◆ Information provided ◆
##############################
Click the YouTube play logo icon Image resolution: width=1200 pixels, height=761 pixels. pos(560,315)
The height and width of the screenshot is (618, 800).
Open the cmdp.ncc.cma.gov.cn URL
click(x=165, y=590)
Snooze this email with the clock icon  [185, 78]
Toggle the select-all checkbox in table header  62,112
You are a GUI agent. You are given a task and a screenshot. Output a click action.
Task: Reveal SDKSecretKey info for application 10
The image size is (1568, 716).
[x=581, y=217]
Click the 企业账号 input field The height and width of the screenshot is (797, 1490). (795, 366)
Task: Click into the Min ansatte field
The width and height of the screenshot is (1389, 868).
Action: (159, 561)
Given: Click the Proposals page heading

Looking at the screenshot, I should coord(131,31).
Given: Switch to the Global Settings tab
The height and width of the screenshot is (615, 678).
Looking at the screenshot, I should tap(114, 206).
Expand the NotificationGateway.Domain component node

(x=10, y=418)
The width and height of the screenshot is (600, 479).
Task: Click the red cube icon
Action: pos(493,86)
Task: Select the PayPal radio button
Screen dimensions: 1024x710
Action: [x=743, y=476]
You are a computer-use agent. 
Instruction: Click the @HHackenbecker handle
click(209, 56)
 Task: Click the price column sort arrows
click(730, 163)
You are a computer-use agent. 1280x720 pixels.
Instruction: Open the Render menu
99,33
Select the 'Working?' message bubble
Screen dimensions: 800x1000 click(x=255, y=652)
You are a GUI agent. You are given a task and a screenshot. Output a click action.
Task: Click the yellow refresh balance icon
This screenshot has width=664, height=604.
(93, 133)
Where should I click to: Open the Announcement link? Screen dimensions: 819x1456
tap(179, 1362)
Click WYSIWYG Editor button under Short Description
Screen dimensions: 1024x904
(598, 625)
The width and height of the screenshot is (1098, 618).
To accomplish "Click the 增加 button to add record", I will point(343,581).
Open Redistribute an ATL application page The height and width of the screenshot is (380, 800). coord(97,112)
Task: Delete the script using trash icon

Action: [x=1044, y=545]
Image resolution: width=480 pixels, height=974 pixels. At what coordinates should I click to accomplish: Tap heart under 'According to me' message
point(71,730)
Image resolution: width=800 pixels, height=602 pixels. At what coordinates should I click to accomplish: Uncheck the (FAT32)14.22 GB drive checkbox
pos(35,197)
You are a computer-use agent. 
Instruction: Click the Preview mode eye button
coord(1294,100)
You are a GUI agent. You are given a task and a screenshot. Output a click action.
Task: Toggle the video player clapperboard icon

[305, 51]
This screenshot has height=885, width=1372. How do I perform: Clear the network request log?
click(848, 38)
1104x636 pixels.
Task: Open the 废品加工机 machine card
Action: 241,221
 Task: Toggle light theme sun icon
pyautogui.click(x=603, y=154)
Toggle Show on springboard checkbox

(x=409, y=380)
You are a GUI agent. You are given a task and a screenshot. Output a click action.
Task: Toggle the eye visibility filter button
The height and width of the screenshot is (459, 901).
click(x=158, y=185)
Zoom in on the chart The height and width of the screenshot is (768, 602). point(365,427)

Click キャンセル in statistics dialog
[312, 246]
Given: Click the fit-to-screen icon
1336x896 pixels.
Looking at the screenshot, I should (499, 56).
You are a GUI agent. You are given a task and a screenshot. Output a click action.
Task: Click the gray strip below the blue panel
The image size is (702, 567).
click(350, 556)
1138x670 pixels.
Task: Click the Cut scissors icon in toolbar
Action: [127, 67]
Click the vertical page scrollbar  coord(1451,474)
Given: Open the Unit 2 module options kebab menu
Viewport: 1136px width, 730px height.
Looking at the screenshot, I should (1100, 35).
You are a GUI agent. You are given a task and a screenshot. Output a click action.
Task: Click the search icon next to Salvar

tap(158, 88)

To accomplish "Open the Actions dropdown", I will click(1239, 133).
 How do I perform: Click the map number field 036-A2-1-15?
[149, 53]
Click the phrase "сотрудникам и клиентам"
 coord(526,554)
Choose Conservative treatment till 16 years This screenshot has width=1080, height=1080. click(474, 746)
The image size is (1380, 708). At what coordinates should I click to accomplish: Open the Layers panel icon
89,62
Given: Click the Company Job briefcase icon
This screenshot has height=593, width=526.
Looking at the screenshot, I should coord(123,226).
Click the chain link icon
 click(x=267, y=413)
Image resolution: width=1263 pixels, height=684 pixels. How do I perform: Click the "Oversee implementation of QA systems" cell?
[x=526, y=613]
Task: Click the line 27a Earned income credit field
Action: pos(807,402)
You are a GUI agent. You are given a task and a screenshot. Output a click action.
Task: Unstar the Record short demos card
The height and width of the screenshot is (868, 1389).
##############################
◆ Description of the task ◆
Pull out every line of the rows above that contains the string "message", counting only matches with the same case.

◆ Response ◆
Select the 'Working?' message bubble
Image resolution: width=480 pixels, height=974 pixels. At what coordinates should I click to accomplish: Tap heart under 'According to me' message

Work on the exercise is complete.